{{IMG_SX}} MILANO, 7 febbraio 2008 - DOPO PANE E PASTA scatta l’allarme carne. Se l’Istat ha certificato un aumento del 3,5% (6,7% per il pollame), i rincari secondo i consumatori sarebbero superiori al 10% con il prezzo delle galline balzato del 41% nell’ultima settimana. Ma se per polli e tacchini, secondo ‘Mister Prezzi’ Antonio Lirosi, a breve dovremmo assistere a un raffreddamento, il rischio è che si surriscaldi il costo della fettina. Rischio avvalorato dalle rilevazioni dei prezzi alla produzione fatte dall’Ismea che vedono un più 28% per i vitelli e un più 7% per i suini.

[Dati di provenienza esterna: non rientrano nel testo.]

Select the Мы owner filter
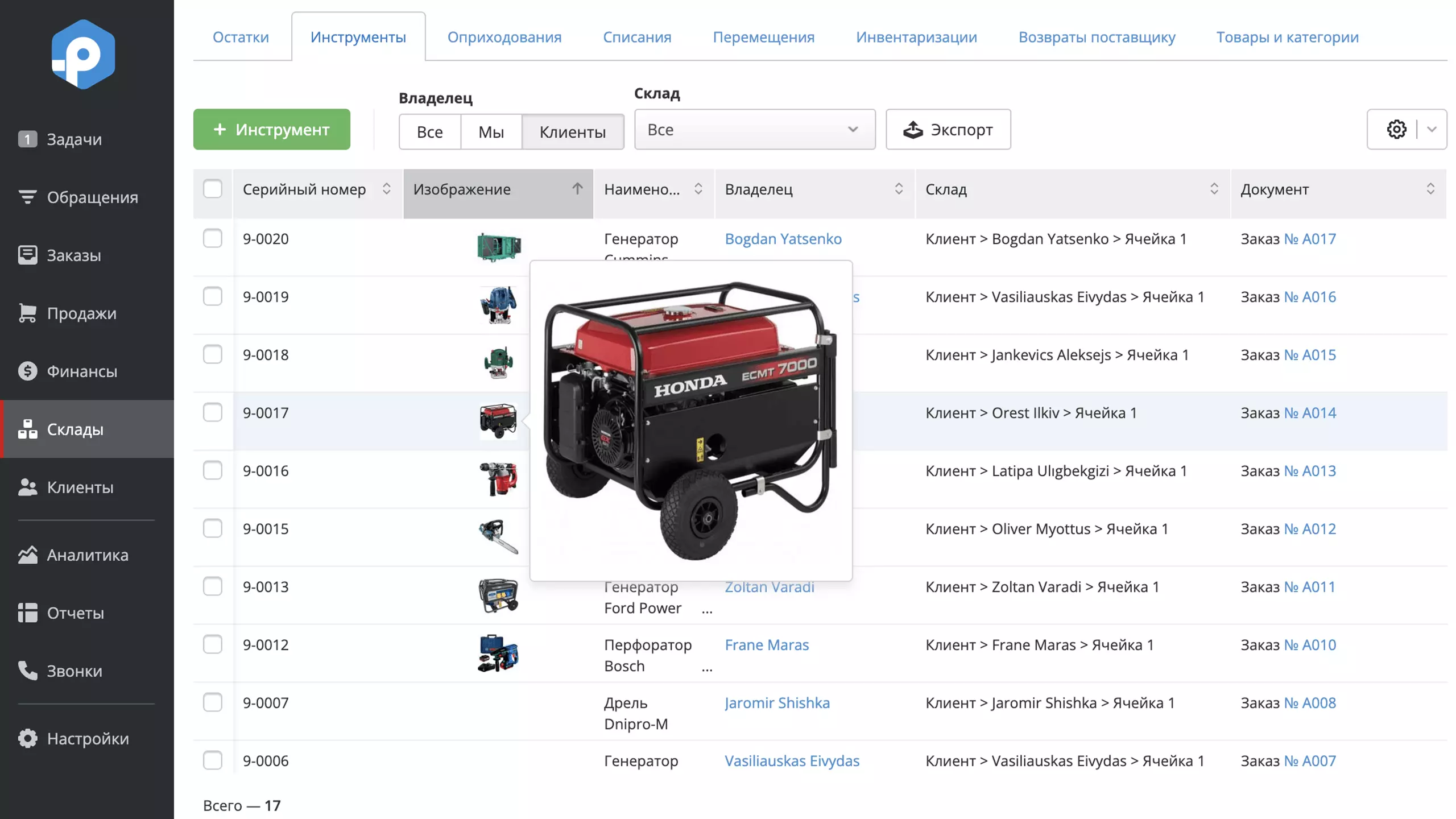 tap(491, 132)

Aumenti che, avvertono i consumatori, ci costeranno 160 euro in più all’anno. Proprio per frenare questa corsa, il governo ha convocato ieri il tavolo della filiera zootecnica. Per Lirosi, dall’inizio dell’anno si sono concretizzate le condizioni per un raffreddamento dei prezzi del pollame «sia dal lato della produzione sia dell’ingrosso». In sintonia anche il ministro delle Politiche agricole De Castro, che ha comunque evidenziato come in Italia «i fenomeni legati alla flessione dei prezzi non generino mai nell’immediato risposte positive sui consumi».

 

Per evitare fenomeni speculativi, ‘Mister Prezzi’ ha annunciato l’avvio di una task force con GdF e Corpo Forestale. Del resto, come ha denunciato la Coldiretti, il prezzo della carne rincara anche oltre il 400% nel percorso dal produttore al consumatore, tesi condivisa dalla Cia che denuncia aumenti dalla stalla alla tavola del 450% per la carne bovina, del 570% per i suini, del 415% per il pollame e del 430% per i conigli.

 

Per Coldiretti la carne rappresenta la prima voce di spesa alimentare delle famiglie (106 euro su 467 mensili), ma mentre aumenta la spesa si riducono del 3% i consumi e sono a rischio di chiusura le stalle dove gli allevatori hanno subìto una riduzione dei prezzi alla produzione del 2,5%. I maiali, per esempio, vengono pagati 1,25 euro al chilo ma poi questo prezzo si moltiplica per cinque se si acquista la braciola, per dieci il salame e per oltre venti il prosciutto.


La denuncia di Coldiretti viene smentita dal Consorzio del Prosciutto di Parma (paghiamo, dicono, 3,4 euro al chilo le cosce fresche e vendiamo a 7,56 il prodotto stagionato) e condivisa dai consumatori. Per il Codacons è indispensabile punire le speculazioni che provocano i rincari e fanno crollare i consumi di famiglie che non possono più permettersi l’acquisto della carne.



ADICONSUM chiede l’introduzione del doppio prezzo sulle etichette (quello al consumo e all’origine) mentre per Adusbef e Federconsumatori la spesa per gli alimentari rischia di aumentare di 445 euro all’anno, 160 dei quali solo per la carne.